• _Listed entries_
-=-=-
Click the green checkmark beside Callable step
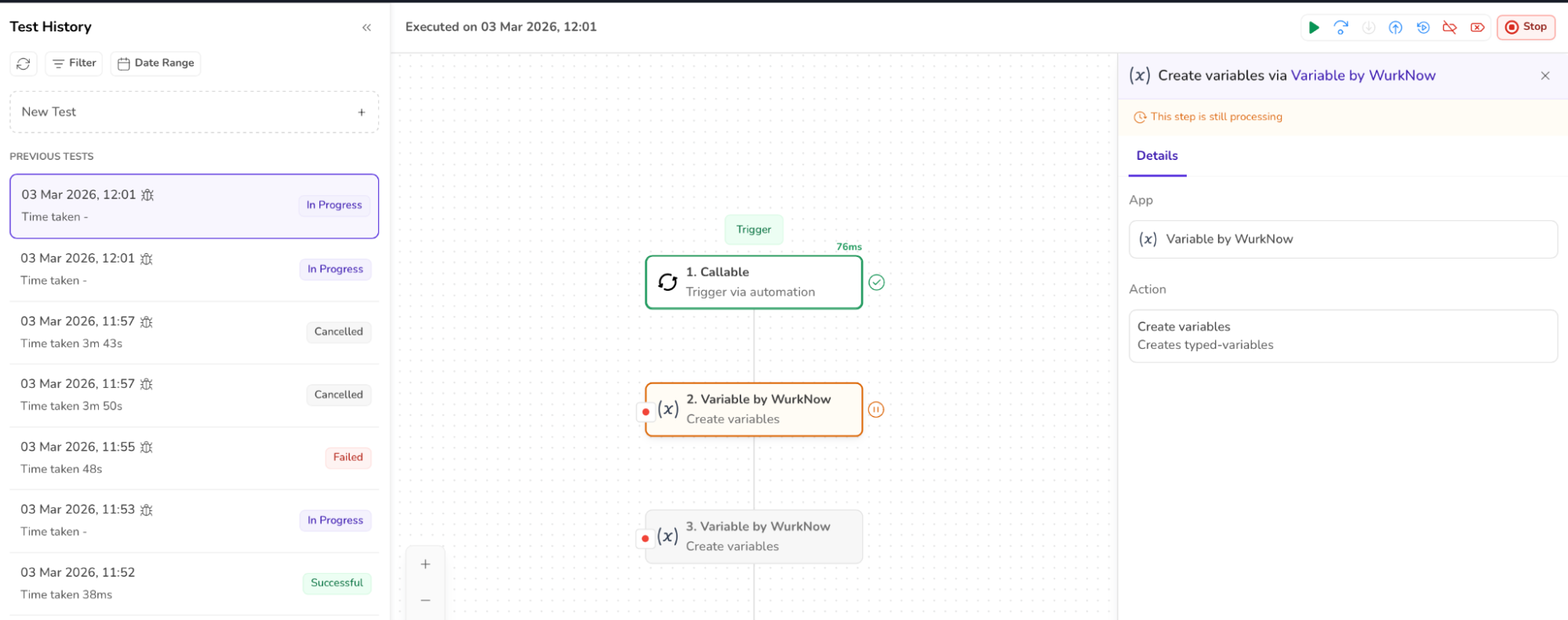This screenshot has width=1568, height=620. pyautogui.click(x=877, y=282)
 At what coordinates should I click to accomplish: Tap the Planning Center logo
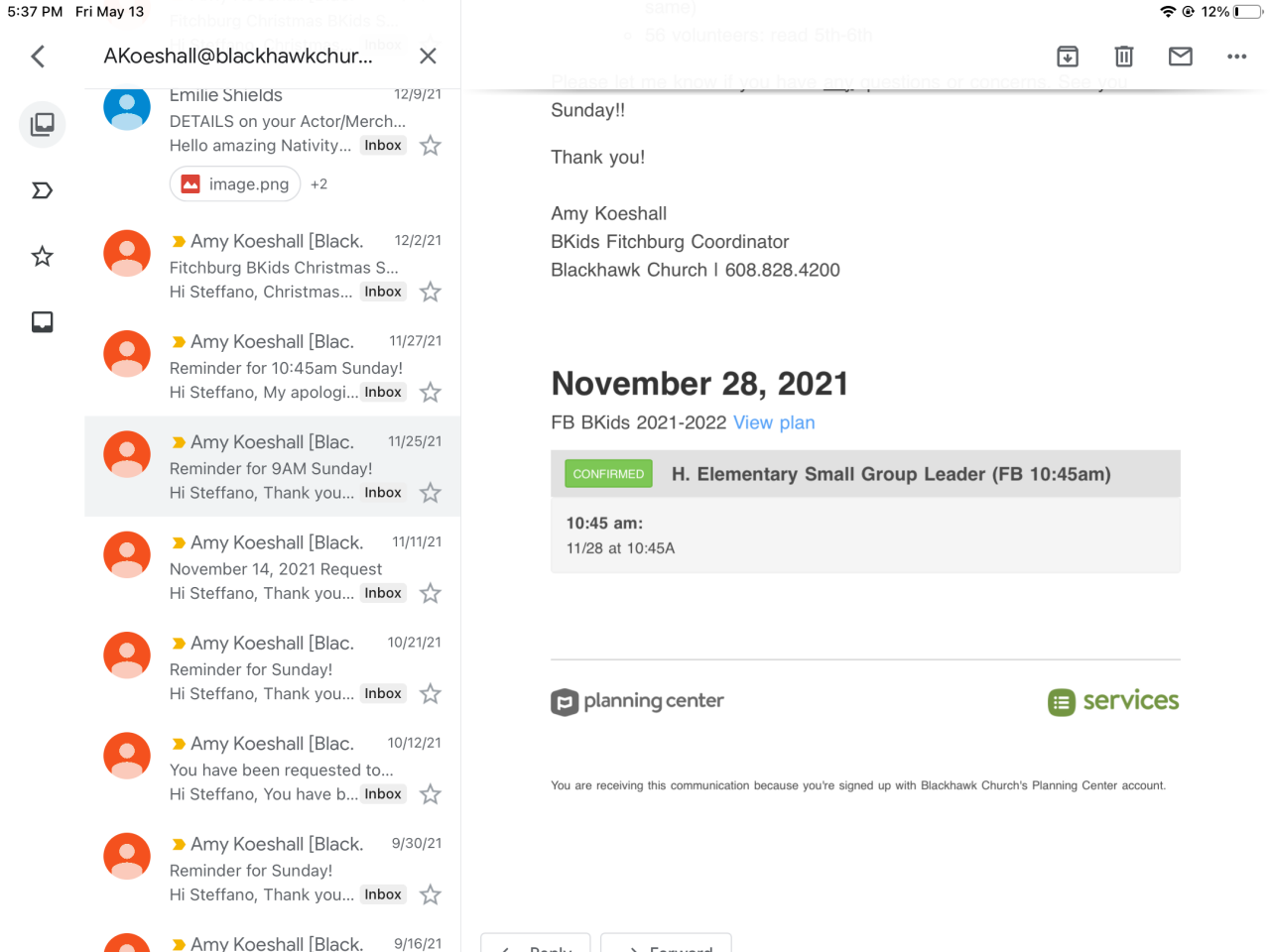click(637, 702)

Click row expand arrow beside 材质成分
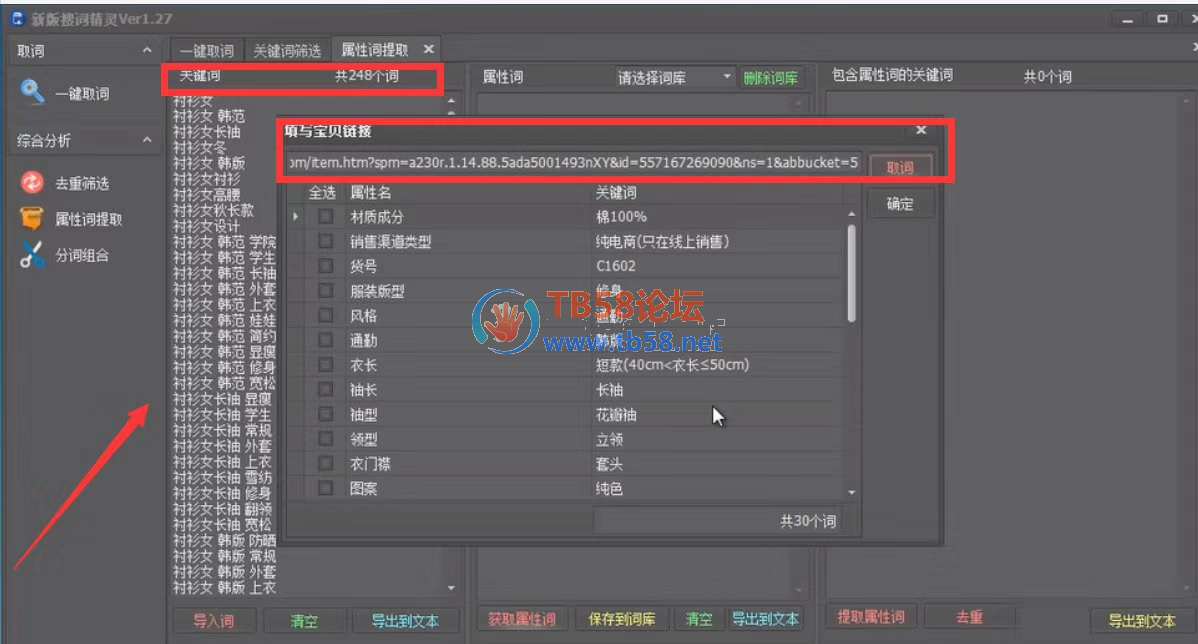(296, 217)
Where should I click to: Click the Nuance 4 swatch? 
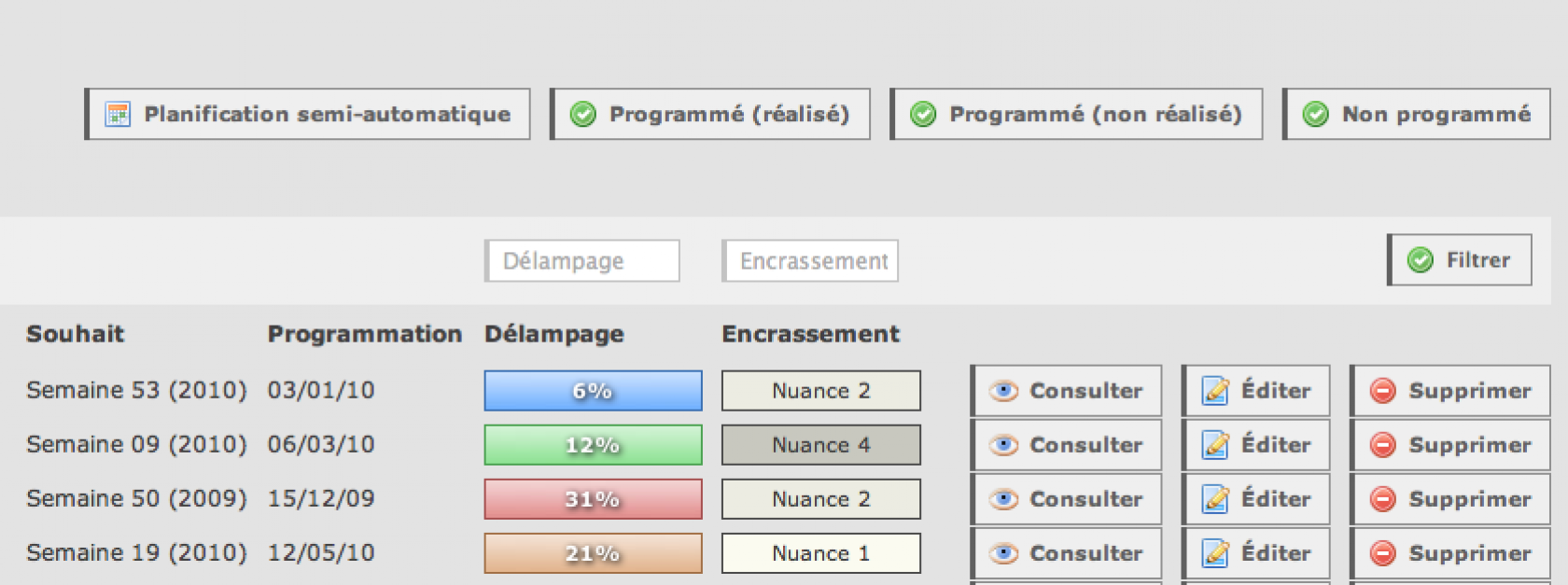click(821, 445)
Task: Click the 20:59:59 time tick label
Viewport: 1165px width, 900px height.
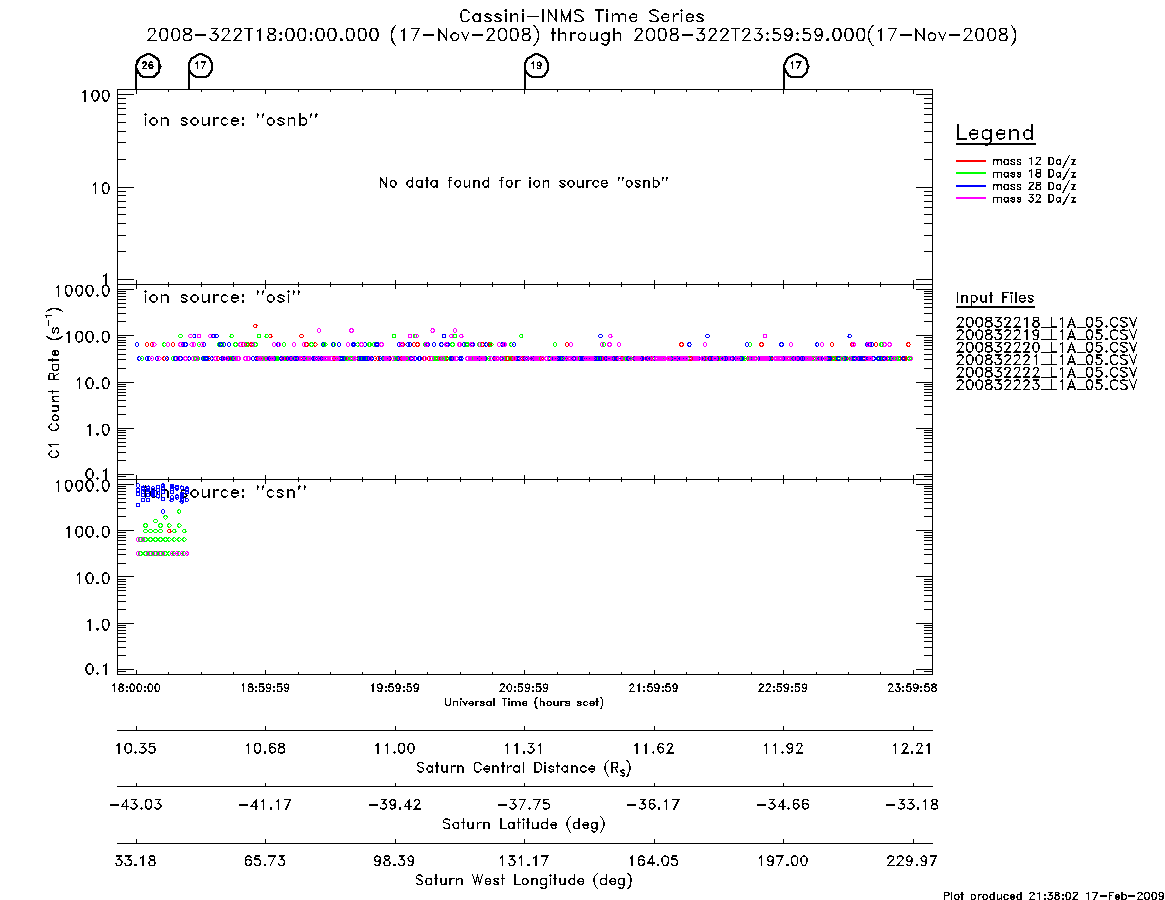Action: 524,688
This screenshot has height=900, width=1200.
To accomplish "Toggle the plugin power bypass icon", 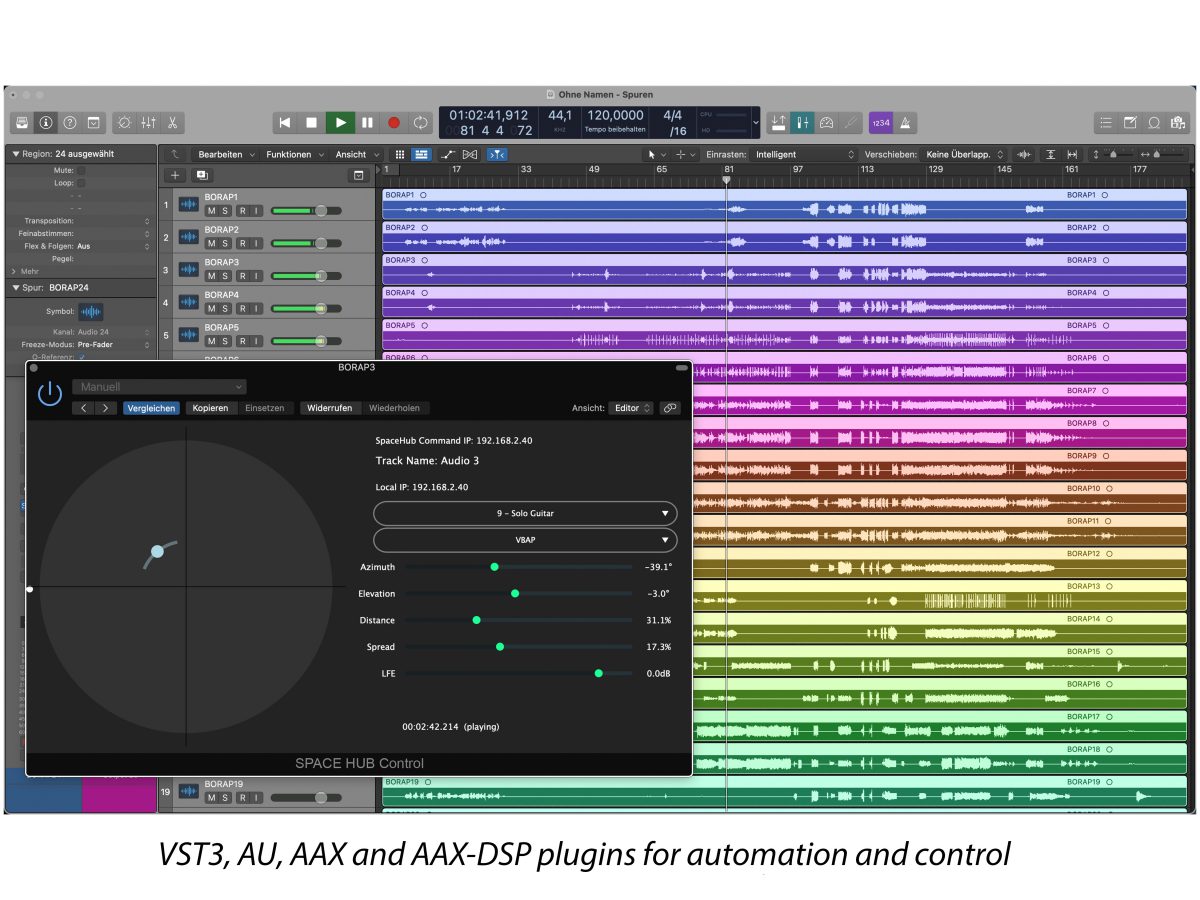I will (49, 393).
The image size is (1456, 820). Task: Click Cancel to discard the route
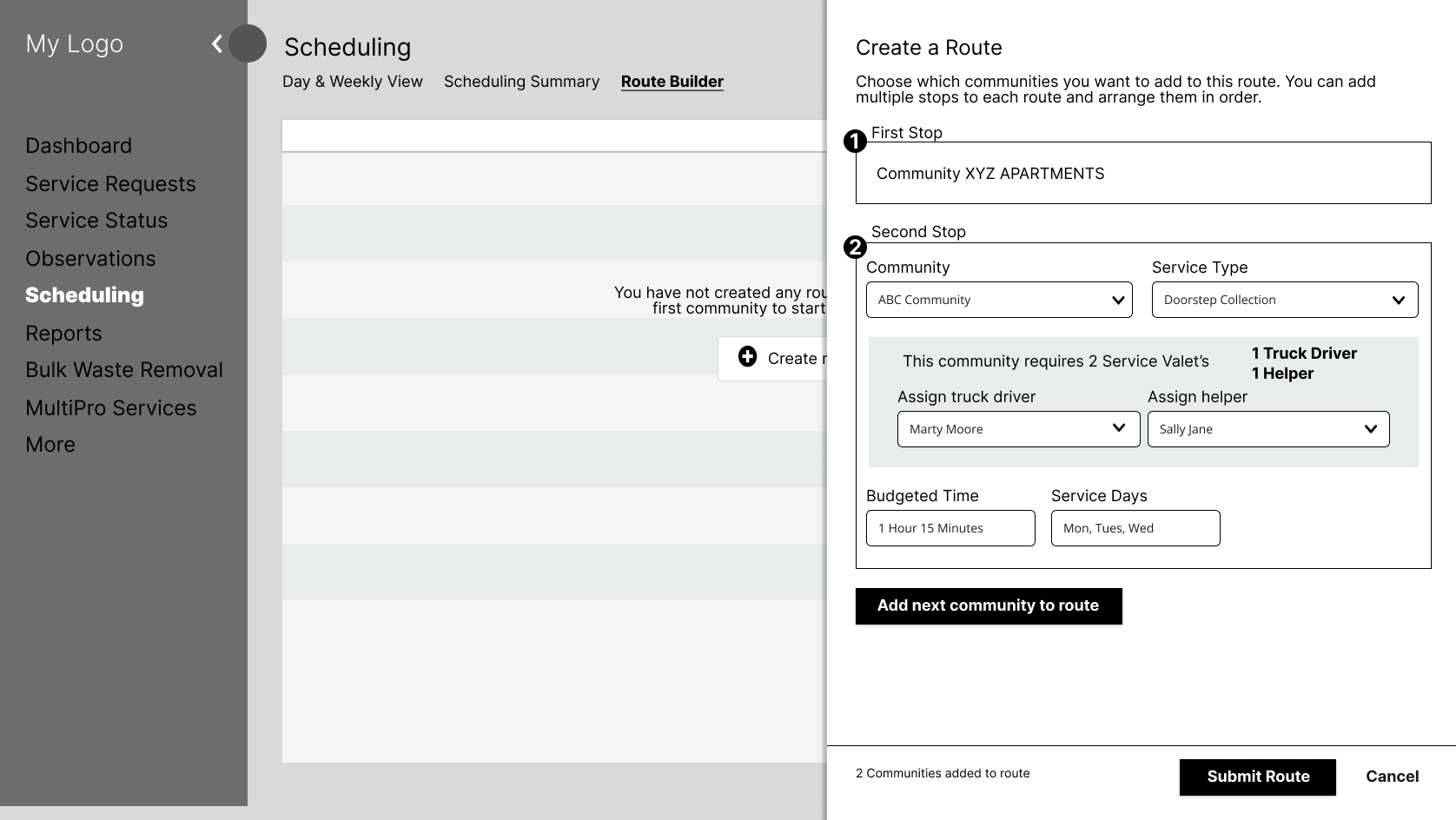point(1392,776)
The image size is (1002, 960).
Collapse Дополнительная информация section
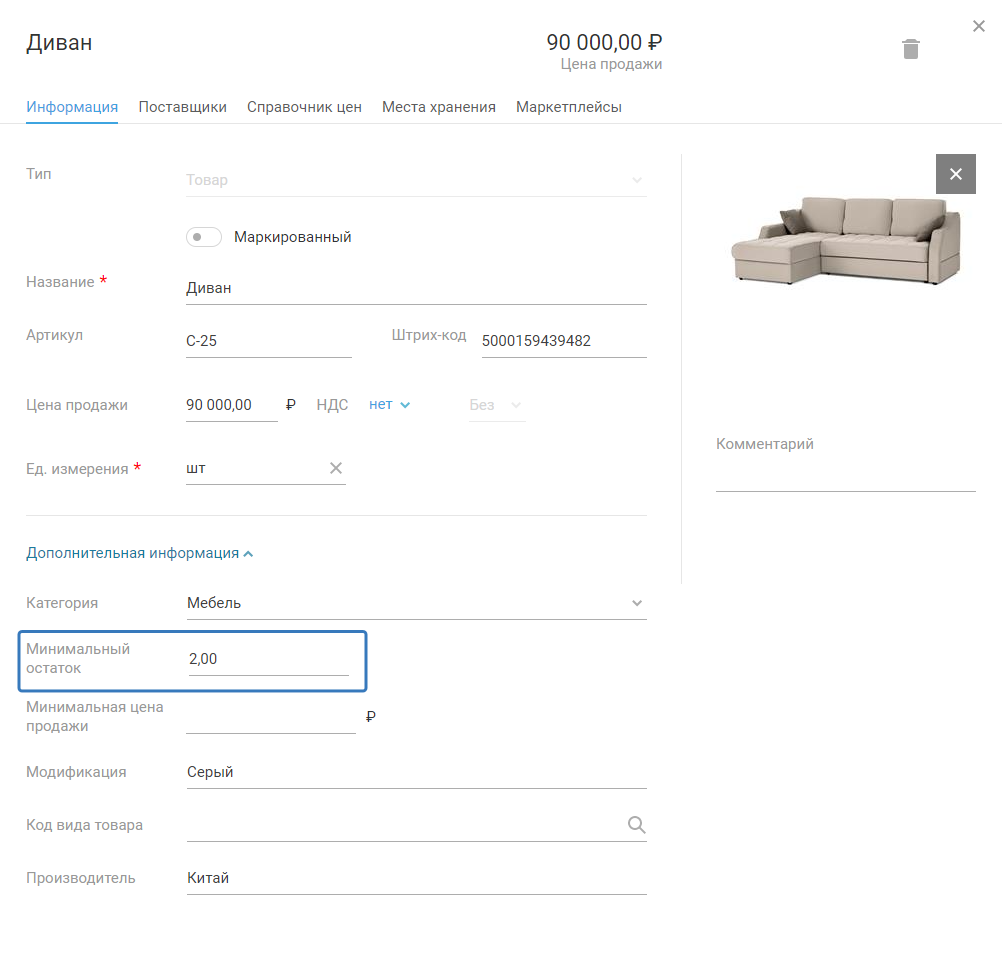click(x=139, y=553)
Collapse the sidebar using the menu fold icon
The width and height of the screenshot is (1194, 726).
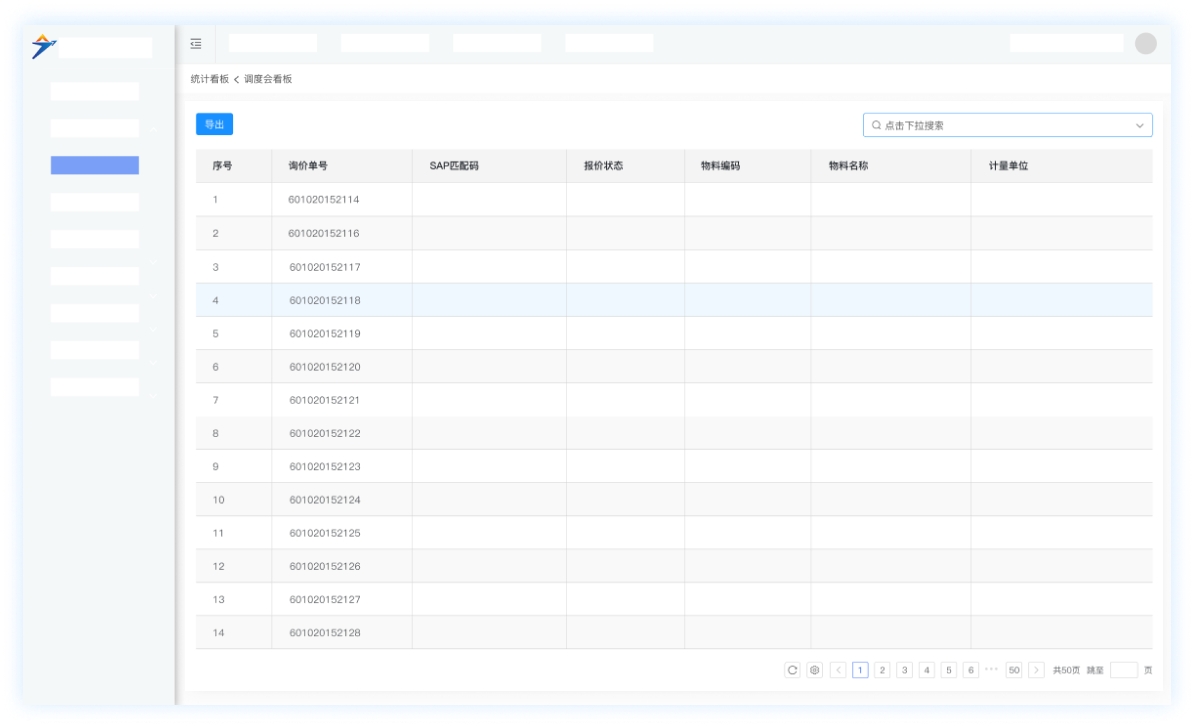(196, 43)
-=-=-
• _Exercise goal_
Swap "sidebar" for "side panel" in the entries that begin at the line containing "Collapse the sidebar using the menu fold icon" and run through the end of the entries, keeping everything else the same and leaving the pictures out of your answer.

• _Exercise result_
Collapse the side panel using the menu fold icon
The width and height of the screenshot is (1194, 726).
(196, 43)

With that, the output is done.